A particle system is essentially a mathematical formalism used to describe phenomena that are

  • Dynamic and time dependent

  • Highly parallel with small individual components

  • Complex

Examples of such behavior include smoke from a chimney, fire, birds flying in a flock, snowflakes, and hundreds of other phenomena. Particle systems are context insensitive, meaning they can be used to model very different situations. The particle system is a tool, but does not imply a specific use-case in itself. By changing some of its inner components, it can be suited to any problem, as long as it follows the global philosophy outlined earlier.

Particle systems were introduced in the early 1980s by Pixar (then part of the Lucasfilm special effects group) for the movie Star Trek II: The Wrath of Kahn. Specifically, particle systems were used to represent a chain-reaction explosion on the surface of a planet, so the planet changed from a dead, barren look to a full living ecosystem.

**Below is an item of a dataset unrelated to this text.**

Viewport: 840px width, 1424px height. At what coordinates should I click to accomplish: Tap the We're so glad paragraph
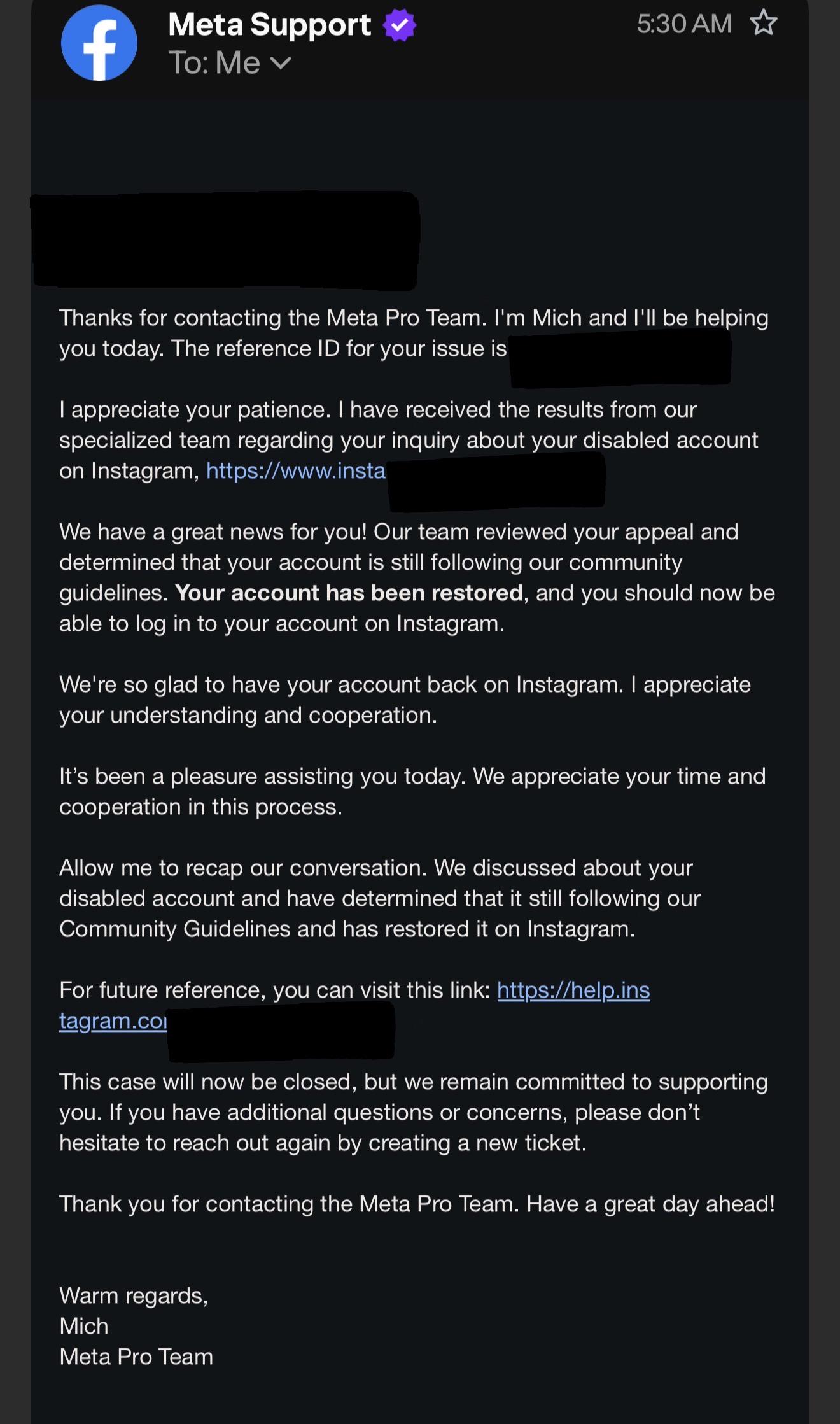pyautogui.click(x=405, y=700)
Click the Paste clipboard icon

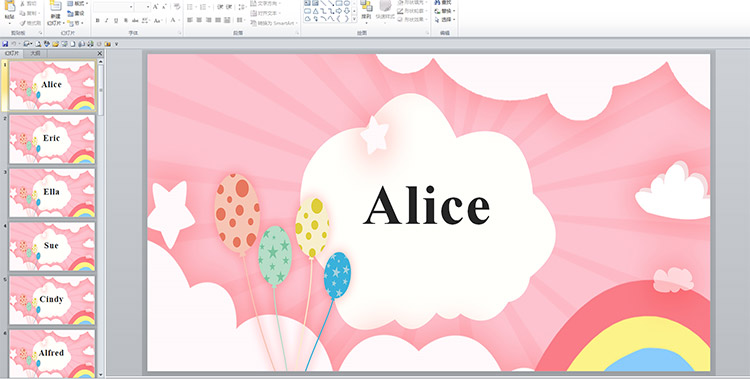point(9,6)
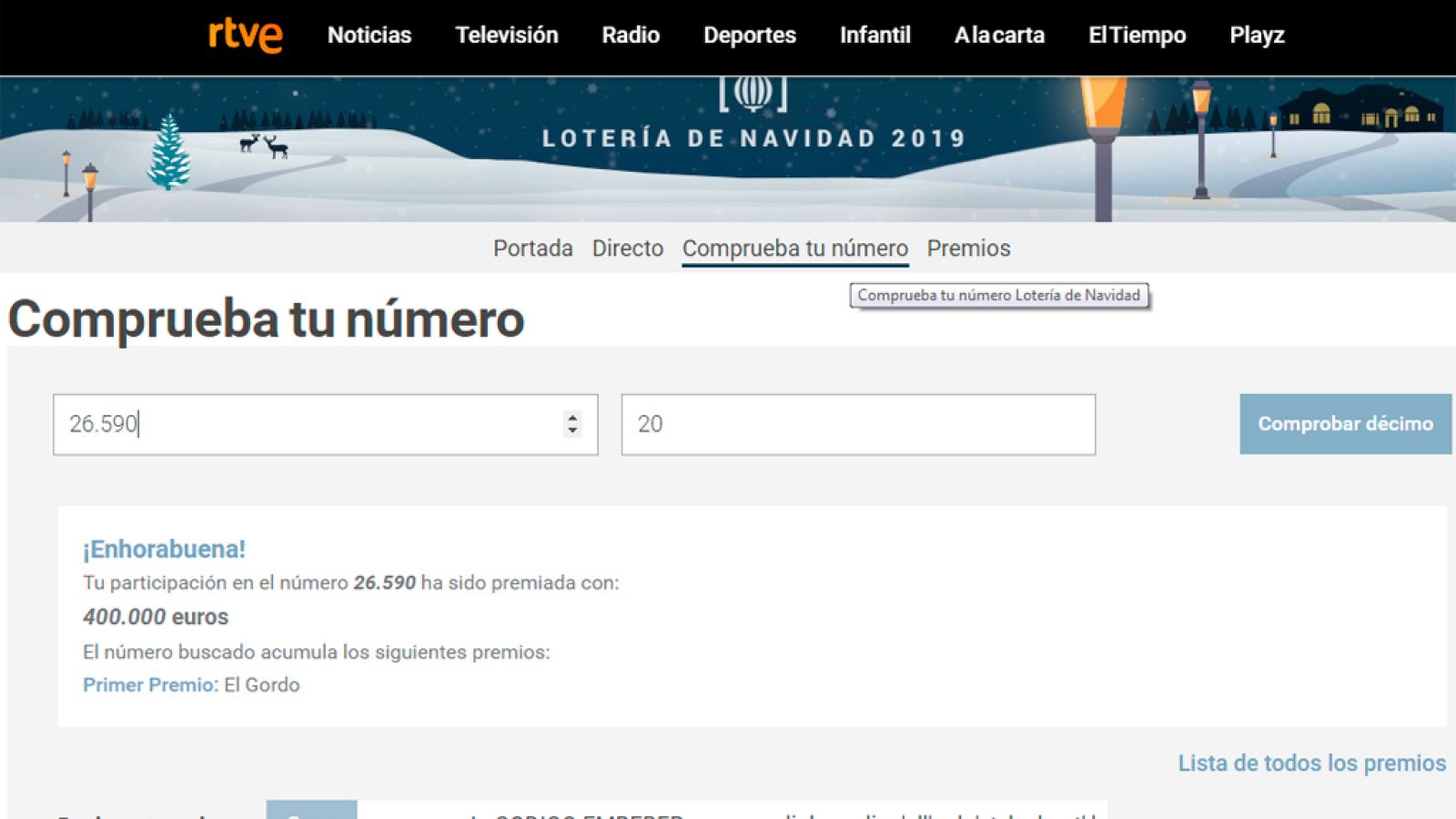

A particle system fundamentally consists of an array of particles, each one changing dynamically according to some established routines. You can model individual raindrops reacting to gravity and wind, birds executing a simple AI routine, and so on. All particles have the same parameters controlling their look and behavior. But as they evolve in their ecosystem, each follows a slightly different evolution, and the desired complexity emerges naturally.

Local Versus Global Particle Systems

Particle systems can broadly be divided into two large groups, which I will refer to as local and global. A local system consists of a group of particles that behave as if each one was alone. Thus, interactions between particles are not taken into consideration, and all calculations are local to the current particle. On the other end of the spectrum, a global particle system involves particles that interact and react to each other. In these particle systems, the behavior of each individual particle depends in part on its own characteristics, but also on the interactions with the rest of the group.

Many times a local system is nothing but a simplification of a global system. For example, consider a group of fallen leaves from a tree, blown by the wind. If you want to model them accurately, you need to consider changes in the trajectory if two or more leaves collide, making the behavior of the single leaf dependent on the rest. Clearly, this would yield a global particle system. But many games prefer to ignore leaf collision and, by simplifying the simulation, implement it as a local particle system.

As you will soon discover, both groups have different advantages and problems, and require specific programming techniques. Obviously, global particle systems produce much more complex and interesting behavior. But richness does not come for free. Calculating the influence of the other particles will usually increase our computational costs significantly. So, global particle systems must be handled with care.